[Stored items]
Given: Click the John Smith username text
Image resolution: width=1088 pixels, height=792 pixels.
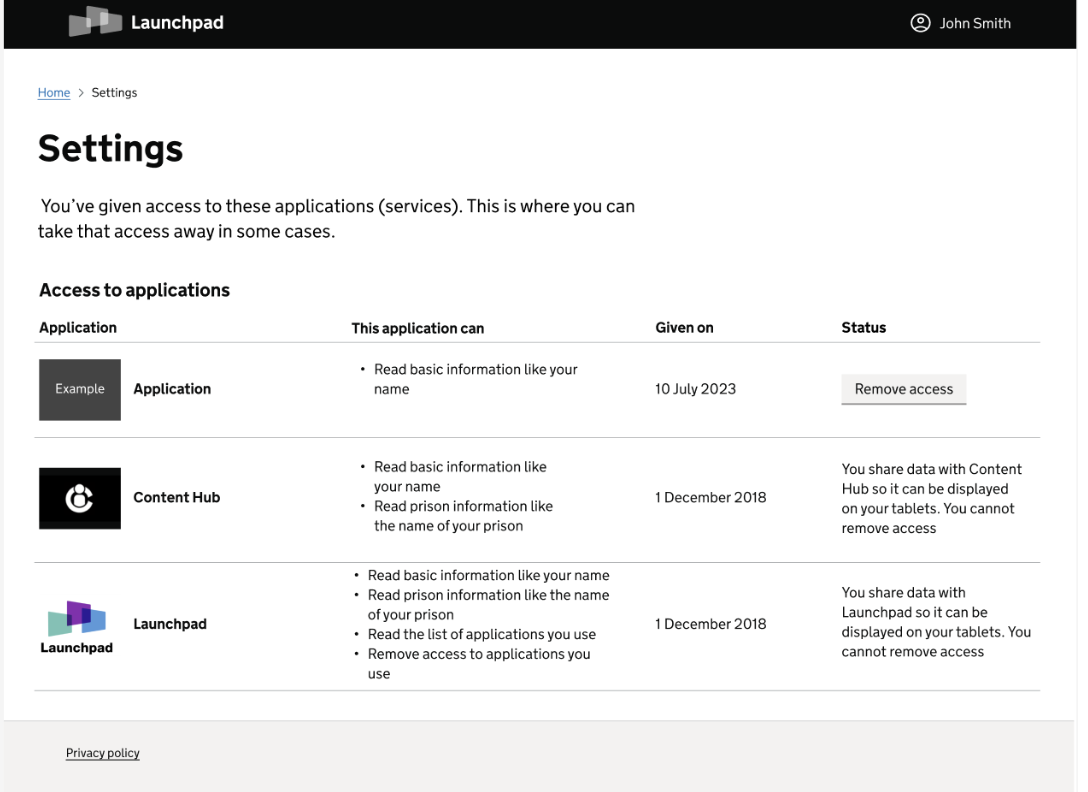Looking at the screenshot, I should (975, 22).
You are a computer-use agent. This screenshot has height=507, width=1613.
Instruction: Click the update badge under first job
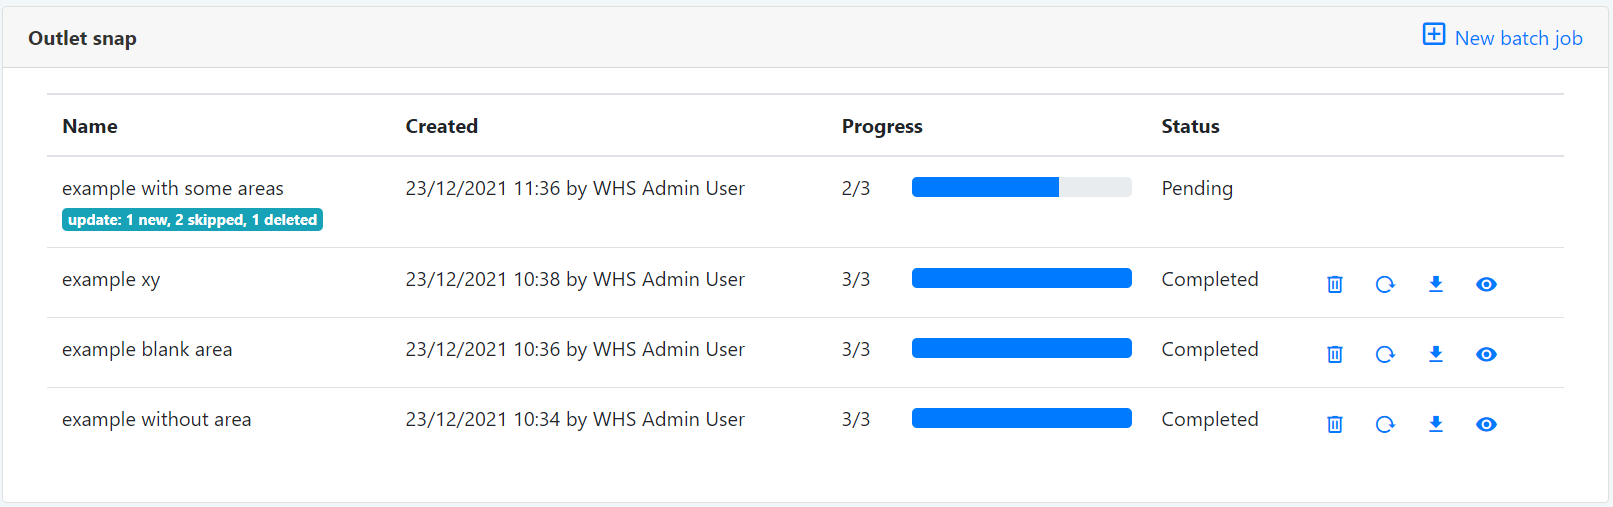pos(192,220)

- Exercise prompt: A word-for-word copy of the records is needed, one that contains no pictures.

- Finished task:
Given: Click the John Smith username text
Image resolution: width=1088 pixels, height=792 pixels.
Looking at the screenshot, I should (975, 22).
You are a computer-use agent. This screenshot has height=507, width=1613.
Instruction: Click the update badge under first job
pos(192,220)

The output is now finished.